--- START OF SUPPLIED MATERIAL ---

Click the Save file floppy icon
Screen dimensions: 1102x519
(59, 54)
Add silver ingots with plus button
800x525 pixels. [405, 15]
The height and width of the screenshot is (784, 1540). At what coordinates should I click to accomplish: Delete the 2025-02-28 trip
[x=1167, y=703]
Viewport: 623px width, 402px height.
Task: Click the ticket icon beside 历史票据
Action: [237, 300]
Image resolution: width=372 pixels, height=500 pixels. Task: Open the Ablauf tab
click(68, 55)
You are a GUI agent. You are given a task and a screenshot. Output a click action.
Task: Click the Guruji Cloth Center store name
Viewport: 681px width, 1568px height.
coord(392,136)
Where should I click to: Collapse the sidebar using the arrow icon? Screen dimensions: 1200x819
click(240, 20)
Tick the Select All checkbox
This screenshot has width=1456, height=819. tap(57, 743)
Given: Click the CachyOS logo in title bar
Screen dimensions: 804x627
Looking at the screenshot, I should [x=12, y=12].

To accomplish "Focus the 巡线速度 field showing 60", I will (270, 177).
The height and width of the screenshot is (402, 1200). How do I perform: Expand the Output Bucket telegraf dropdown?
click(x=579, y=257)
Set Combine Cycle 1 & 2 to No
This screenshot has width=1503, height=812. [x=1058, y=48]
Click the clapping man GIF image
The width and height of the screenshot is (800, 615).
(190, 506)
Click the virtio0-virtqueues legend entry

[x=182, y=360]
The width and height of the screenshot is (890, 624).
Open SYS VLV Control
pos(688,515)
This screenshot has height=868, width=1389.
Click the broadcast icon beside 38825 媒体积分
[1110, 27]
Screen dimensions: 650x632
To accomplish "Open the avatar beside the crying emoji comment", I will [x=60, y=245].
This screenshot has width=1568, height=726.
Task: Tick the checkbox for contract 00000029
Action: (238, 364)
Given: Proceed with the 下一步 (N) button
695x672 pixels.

--- END OF SUPPLIED MATERIAL ---

**OBJECTIVE**
Count how many lines of the material above contain the string "icon", with case counting. Reply with the number only.

**WRITTEN RESPONSE**
4